NVIDIA Brings CUDA Tile Programming to Julia with cuTile.jl Release
Key Takeaways
- ▸NVIDIA released cuTile.jl, bringing tile-based GPU programming to Julia after the Python release earlier this year
- ▸The package simplifies CUDA kernel development by abstracting thread and memory management into tile-level operations
- ▸cuTile.jl maintains syntax parity with Python while using Julia idioms like 1-based indexing and broadcasting
Summary
NVIDIA has released cuTile.jl, bringing its CUDA Tile-based programming model to the Julia programming language. The new package enables Julia developers to write high-performance GPU kernels with simplified abstractions that hide low-level thread and memory management details. Following the earlier release of cuTile for Python, the Julia implementation maintains close syntax parity while incorporating Julia-specific idioms like 1-based indexing and native broadcasting.
CUDA Tile represents a significant shift in GPU programming by allowing developers to describe operations on tiles of data rather than managing individual threads and memory hierarchies. The compiler automatically handles hardware mapping and provides access to specialized components like tensor cores. In benchmark testing on NVIDIA's Blackwell architecture (GeForce RTX 5080), cuTile.jl achieves near-identical performance to the Python implementation for most compute-intensive kernels.
The release was developed collaboratively by Tim Besard, Keno Fischer, Viral B. Shah, Andy Terrel, and David Edelsohn. The package allows for intuitive kernel development, with operations like row normalization written using standard Julia syntax including functions like sum, size, and sqrt that work seamlessly on GPU tiles. This approach enables easier code sharing between CPU and GPU implementations while maintaining the performance benefits of CUDA's specialized hardware access.

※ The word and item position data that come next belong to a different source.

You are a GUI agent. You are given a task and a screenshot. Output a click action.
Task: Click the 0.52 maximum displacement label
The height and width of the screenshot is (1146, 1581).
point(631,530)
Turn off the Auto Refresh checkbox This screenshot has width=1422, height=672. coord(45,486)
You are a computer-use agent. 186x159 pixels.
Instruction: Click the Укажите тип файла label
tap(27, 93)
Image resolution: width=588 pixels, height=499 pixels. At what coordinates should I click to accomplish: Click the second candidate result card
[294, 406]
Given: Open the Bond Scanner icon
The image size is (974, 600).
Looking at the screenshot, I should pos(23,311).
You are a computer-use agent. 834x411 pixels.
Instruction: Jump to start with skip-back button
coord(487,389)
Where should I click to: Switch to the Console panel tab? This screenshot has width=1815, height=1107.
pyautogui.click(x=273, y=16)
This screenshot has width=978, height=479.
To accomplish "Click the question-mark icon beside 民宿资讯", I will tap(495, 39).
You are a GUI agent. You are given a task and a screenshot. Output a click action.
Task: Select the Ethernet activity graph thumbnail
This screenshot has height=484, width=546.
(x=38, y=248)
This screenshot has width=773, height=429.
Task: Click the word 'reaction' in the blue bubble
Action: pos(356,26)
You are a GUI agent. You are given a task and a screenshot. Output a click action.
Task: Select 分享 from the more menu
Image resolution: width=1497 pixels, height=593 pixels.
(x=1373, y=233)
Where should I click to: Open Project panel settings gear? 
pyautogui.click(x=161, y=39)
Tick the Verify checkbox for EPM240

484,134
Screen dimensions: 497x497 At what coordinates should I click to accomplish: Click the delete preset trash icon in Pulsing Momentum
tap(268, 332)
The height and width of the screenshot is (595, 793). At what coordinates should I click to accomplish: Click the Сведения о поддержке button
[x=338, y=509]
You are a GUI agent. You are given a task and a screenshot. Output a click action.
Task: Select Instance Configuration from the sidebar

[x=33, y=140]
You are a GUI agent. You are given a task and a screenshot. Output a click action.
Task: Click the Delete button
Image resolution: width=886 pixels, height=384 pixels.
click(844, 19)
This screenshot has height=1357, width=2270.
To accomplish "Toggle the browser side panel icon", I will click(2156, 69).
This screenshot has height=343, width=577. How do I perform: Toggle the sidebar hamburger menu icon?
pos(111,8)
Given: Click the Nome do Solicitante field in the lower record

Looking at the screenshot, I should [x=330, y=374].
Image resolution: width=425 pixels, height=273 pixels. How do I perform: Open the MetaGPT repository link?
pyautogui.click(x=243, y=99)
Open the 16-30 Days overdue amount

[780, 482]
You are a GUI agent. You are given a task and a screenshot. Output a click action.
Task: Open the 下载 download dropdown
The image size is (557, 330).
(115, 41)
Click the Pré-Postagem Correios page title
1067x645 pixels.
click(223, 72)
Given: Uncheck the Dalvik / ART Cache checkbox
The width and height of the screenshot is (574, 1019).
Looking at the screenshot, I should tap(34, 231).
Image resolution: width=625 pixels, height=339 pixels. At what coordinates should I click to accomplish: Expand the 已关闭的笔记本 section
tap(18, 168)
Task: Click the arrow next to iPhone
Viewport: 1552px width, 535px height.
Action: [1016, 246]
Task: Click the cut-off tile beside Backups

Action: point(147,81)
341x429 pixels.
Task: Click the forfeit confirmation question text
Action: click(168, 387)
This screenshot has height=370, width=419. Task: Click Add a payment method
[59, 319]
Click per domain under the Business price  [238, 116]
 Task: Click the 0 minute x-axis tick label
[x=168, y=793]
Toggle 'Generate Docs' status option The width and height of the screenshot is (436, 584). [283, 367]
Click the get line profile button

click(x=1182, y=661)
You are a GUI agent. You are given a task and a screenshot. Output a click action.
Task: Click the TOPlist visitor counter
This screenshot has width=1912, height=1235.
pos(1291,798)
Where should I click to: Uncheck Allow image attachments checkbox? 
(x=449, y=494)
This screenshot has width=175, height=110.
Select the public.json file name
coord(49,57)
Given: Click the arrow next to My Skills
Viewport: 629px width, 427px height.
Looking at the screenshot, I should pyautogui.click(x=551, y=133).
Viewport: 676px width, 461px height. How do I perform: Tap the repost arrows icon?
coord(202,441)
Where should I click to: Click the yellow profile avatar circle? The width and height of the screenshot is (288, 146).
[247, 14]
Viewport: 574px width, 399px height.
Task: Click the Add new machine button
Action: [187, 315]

- Performance benchmarks show near-identical results to Python implementation on NVIDIA Blackwell architecture
- CUDA Tile automatically provides access to tensor cores and specialized GPU hardware
Editorial Opinion
The release of cuTile.jl represents NVIDIA's commitment to making high-performance GPU computing accessible across multiple programming ecosystems. By bringing tile-based abstractions to Julia—a language particularly popular in scientific computing and machine learning research—NVIDIA is addressing a key community that values both performance and code readability. The close parity with the Python implementation, both in syntax and performance, suggests a mature cross-language strategy that could accelerate GPU kernel development across different user bases.